How per-document metric values are combined into a single score (e.g. "mean", "median"). Can be a registered aggregation or a callable. Defaults to the metric's registered aggregation if not set.

reduction instance-attribute

reduction: str | ReductionFn | None

How per-instance repeated values are reduced before aggregation (e.g. when repeats > 1). Can be a registered reduction or a callable. Defaults to the metric's registered reduction if not set.

higher_is_better instance-attribute

higher_is_better: bool | None

Whether a higher metric value indicates better performance.
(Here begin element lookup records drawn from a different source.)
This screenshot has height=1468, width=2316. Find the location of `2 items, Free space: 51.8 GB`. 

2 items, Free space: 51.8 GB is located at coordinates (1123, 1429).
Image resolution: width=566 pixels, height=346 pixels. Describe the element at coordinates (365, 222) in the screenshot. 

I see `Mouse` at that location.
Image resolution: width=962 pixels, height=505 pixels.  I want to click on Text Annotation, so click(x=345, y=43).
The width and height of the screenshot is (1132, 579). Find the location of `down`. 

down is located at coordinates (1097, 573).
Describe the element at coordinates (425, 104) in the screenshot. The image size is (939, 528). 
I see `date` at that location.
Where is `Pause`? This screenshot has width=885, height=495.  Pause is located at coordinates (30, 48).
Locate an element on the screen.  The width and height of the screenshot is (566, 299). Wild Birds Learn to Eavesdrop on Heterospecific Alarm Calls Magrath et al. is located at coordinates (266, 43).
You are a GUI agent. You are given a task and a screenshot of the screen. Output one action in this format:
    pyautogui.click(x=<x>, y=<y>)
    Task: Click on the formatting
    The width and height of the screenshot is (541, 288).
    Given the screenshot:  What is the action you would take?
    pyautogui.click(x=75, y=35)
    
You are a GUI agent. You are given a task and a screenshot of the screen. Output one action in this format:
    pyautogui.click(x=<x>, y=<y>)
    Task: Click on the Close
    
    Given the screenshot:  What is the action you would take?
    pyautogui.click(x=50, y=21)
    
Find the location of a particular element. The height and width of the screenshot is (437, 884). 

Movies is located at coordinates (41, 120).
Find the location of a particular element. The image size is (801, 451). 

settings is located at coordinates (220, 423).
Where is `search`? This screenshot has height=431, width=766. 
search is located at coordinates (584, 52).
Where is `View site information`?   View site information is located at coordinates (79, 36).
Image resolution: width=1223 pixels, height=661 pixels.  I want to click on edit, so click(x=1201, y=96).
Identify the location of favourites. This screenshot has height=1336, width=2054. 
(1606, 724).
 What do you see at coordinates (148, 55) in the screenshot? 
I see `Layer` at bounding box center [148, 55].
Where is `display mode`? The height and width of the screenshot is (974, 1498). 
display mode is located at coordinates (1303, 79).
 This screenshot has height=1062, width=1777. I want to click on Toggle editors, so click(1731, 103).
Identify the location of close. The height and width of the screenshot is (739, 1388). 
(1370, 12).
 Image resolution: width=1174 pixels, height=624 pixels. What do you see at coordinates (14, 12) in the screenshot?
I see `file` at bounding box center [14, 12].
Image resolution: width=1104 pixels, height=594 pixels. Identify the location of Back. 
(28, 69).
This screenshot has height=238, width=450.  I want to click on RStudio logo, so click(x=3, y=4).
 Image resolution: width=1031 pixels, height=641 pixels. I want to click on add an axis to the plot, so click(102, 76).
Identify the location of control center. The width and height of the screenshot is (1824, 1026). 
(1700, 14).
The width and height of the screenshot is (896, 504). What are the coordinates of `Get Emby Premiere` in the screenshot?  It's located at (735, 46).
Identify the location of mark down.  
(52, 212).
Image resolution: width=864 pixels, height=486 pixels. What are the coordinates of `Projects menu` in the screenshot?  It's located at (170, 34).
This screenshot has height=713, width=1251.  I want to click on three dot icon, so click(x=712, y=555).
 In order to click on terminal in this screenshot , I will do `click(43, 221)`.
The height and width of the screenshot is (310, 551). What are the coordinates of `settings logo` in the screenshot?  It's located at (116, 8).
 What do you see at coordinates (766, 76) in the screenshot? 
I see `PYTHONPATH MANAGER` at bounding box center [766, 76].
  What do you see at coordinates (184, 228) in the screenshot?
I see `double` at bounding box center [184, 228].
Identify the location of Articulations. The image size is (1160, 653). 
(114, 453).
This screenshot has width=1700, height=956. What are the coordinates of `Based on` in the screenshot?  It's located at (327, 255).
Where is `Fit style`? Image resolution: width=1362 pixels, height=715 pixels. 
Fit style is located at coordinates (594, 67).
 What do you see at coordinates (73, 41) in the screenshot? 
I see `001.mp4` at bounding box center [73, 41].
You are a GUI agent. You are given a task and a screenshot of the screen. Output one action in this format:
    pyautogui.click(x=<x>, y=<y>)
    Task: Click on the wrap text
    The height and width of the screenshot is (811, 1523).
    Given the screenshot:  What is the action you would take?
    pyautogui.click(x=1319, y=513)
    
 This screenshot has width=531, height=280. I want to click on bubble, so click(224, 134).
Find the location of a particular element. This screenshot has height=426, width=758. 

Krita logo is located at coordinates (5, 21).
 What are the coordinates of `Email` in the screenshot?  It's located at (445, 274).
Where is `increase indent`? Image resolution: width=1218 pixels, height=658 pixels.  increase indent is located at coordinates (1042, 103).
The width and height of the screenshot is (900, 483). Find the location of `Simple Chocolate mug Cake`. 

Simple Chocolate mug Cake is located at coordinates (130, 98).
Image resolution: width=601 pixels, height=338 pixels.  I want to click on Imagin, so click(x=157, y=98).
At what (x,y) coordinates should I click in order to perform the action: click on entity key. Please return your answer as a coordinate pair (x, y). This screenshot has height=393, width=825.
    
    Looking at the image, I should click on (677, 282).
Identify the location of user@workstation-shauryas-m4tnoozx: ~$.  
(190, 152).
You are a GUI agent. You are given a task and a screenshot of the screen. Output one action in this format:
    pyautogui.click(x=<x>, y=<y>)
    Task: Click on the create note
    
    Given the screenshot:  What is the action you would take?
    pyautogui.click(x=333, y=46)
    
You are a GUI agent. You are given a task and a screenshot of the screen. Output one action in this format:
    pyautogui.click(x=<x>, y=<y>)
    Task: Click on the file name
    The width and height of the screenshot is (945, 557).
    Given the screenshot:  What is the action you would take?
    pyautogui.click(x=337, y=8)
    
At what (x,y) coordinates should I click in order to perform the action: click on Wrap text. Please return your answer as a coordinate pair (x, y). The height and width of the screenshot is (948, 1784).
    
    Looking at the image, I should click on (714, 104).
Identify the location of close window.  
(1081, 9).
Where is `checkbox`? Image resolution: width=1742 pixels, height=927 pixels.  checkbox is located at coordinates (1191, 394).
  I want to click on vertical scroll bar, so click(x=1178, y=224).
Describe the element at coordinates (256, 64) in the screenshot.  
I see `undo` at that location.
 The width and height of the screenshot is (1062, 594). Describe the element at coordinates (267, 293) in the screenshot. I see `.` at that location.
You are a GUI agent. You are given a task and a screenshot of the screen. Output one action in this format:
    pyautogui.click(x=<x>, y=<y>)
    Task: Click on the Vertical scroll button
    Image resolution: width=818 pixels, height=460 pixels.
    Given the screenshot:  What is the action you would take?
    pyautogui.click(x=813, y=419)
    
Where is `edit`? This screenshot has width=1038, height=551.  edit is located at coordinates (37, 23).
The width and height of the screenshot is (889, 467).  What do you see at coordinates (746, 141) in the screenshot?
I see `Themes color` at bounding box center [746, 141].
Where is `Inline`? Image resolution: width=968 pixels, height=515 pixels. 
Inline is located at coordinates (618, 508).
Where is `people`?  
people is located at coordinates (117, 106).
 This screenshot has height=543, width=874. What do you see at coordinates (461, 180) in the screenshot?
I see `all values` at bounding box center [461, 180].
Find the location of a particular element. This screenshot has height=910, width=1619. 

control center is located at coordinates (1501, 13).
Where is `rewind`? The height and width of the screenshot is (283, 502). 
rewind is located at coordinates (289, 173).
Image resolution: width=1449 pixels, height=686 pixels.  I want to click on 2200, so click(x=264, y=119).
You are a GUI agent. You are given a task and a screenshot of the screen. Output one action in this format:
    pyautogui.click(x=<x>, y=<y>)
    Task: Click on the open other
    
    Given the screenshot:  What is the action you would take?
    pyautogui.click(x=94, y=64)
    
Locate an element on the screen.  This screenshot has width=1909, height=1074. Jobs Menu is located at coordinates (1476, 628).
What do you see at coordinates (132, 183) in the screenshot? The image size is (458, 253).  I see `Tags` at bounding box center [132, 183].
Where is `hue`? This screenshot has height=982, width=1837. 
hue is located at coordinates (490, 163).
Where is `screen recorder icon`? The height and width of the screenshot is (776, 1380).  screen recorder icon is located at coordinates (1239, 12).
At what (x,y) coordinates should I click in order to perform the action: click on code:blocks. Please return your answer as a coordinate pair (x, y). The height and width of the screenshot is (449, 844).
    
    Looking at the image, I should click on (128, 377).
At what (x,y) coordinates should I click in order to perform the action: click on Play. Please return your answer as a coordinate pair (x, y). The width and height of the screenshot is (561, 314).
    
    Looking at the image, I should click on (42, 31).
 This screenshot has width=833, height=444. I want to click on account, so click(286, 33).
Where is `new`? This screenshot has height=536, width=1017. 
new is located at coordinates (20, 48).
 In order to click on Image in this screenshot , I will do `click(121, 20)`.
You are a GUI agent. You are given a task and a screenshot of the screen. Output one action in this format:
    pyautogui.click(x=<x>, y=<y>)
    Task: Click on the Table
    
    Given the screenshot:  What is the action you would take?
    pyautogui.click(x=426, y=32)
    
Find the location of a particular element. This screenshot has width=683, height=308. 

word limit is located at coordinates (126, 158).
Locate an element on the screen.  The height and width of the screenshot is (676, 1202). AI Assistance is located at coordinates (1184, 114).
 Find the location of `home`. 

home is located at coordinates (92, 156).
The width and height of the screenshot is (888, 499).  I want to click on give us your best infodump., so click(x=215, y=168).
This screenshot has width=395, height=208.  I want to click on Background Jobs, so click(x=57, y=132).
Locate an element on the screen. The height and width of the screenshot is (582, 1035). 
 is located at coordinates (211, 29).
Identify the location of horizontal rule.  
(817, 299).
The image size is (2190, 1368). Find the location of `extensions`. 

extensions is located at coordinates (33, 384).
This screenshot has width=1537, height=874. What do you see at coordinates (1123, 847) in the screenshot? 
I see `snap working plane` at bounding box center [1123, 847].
Defaults to the metric's registered value if not set.

kwargs instance-attribute

kwargs: dict[str, Any] | None

Extra keyword arguments forwarded to the metric function (e.g. {"ignore_case": true} for exact_match) Extreneous fields are also. treated as kwargs.

FilterPipeline

Bases: TypedDict


              flowchart TD
              lm_eval.config.task.FilterPipeline[FilterPipeline]

              

              click lm_eval.config.task.FilterPipeline href "" "lm_eval.config.task.FilterPipeline"
            

A named filter pipeline with optional per-pipeline metrics.

Mirrors each element of the filter_list entries in YAML task configs.

Example
filter_list:
  - name: "strict-match"
    filter:
      - function: "regex"
        regex_pattern: "#### (\\-?[0-9\\.\\,]+)"
      - function: "take_first"
    metric_list:
        - metric: "exact_match"
  - name: "loose-match"
    ...

Attributes

name instance-attribute

name: Required[str]

Identifier for this pipeline, used as a prefix in result keys (e.g. "strict-match", "maj@64").

filter instance-attribute

filter: Required[list[FilterStep]]

Ordered sequence of filter steps applied to model outputs. Steps run in order; each step's output feeds into the next.

metric_list instance-attribute

metric_list: list[MetricConfig]

Optional per-pipeline metrics. When set, these metrics are scored only on this pipeline's filtered outputs, instead of the task-level metric_list.

FilterStep

Bases: TypedDict


              flowchart TD
              lm_eval.config.task.FilterStep[FilterStep]

              

              click lm_eval.config.task.FilterStep href "" "lm_eval.config.task.FilterStep"
            

A single filter step in a pipeline.

Example
- function: "regex"
  kwargs:
    regex_pattern: "#### (\\\\-?[0-9\\\\.\\\\,]+)"

- function: "custom"
  kwargs:
    filter_fn: !function my_custom_filter_fn

Attributes

function instance-attribute

function: Required[str]

Name of a registered filter (e.g. "regex", "custom", "majority_vote"). Custom filters can be registered with @register_filter.

kwargs instance-attribute

kwargs: dict[str, Any]

Keyword arguments passed to the filter function (e.g. {"regex_pattern": "The answer is (\d+)"} for "regex", or {"filter_fn": "!function utils.my_filter"} for "custom").

ScorerConfig

Bases: TypedDict


              flowchart TD
              lm_eval.config.task.ScorerConfig[ScorerConfig]

              

              click lm_eval.config.task.ScorerConfig href "" "lm_eval.config.task.ScorerConfig"
            

Configuration for a registered scorer.

A scorer encapsulates the full filter → score → reduce → aggregate pipeline. When scorer is set on a task, scoring is delegated to the registered scorer class instead of the default metric pipeline.

Can be specified as a plain string (just the scorer name) or as a dict with type and optional kwargs forwarded to the scorer constructor.

Example
# String shorthand — equivalent to {"type": "first_token"}
scorer: first_token

# Dict form with custom kwargs forwarded to the scorer class
scorer:
  type: ai_judge
  kwargs:
    judge_model: claude-sonnet-4-6

See lm_eval/scorers/ for built-in scorers. Custom scorers can be registered with @register_scorer.

Attributes

type instance-attribute

type: Required[str]

Name of a registered scorer (e.g. "first_token", "regex", "choice_match"). Resolved via lm_eval.api.registry.get_scorer.

kwargs instance-attribute

kwargs: dict[str, Any]

Extra keyword arguments forwarded to the scorer constructor. Scorer subclasses declare these as dataclass fields (e.g. judge_model on an AIJudgeScorer).